Cypress Creek Greenway Project receives $10,000 from REI Willowbrook

By Amanda Llewellyn, Staff Writer03/30/2006

At the beginning of one of the companies most successful years to date, the outdoor retail co-op Recreational Equipment, Inc. (REI), has announced plans to dedicate $1 million to community parks across the country.

These park grants are in addition to the more than $3 million in grants REI previously earmarked this year for outdoor recreation and conservation causes.

A total of 100 park grants, each in the amount of $10,000, will be given to non-profit organizations dedicated to the preservation and maintenance of community parks throughout the U.S. The two community organizations in Houston that will receive a grant to benefit a specific park and partner organizations are: Memorial Park and Memorial Park Conservancy, and local Meyer Park, in association with the Cypress Creek Flood Control Coalition.

"REI had an amazing 2005," said REI President and CEO Sally Jewell. "As a co-op we share our success with our members, employees and the communities in which we do business. I can't think of a better way to celebrate our success than by dedicating an additional $1 million to support our community parks. The importance of these parks is immeasurable in getting people outdoors; as recreation areas, as community gathering spaces and often, as our children's first introduction to the natural world."

Grant recipients were selected after REI employees identified community parks that were of particular interest to their customers, offered outdoor recreation opportunities, and were in close proximity to an REI store.
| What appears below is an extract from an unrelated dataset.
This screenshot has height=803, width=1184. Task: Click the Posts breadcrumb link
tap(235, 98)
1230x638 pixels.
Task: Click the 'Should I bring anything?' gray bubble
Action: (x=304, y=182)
Once specific parks were selected, REI worked with park officials to identify a non-profit group that provides volunteer care for each park. In collaboration with the local parks, these non-profit groups will dedicate funds to projects that maintain and preserve each community park.

"As a member of the community, REI values the role that parks play in our lives and we are committed to caring for these important local resources," said Jennifer Hill, REI's Wertheimer Store Manager. "Each store's Outdoor Resource Center offers ways to get involved with local environmental stewardship projects. Last year, REI supported volunteer projects in Houston with more than 1,500 hours of sweat equity, and we look forward to continuing that tradition of community involvement for years to come."

REI is an outdoor retail co-op dedicated to inspiring, educating and outfitting its members and the community for a lifetime of outdoor adventure. Founded in 1938 by a group of Pacific Northwest mountaineers seeking quality equipment, REI operates retail stores nationwide, two online stores, REI.com and REI-OUTLET.com, and an adventure travel company, REI Adventures. REI offers products from all of the top brands for camping, climbing, cycling, hiking, outdoor fitness, paddling, snow sports and travel, including its own line of award-winning gear and apparel.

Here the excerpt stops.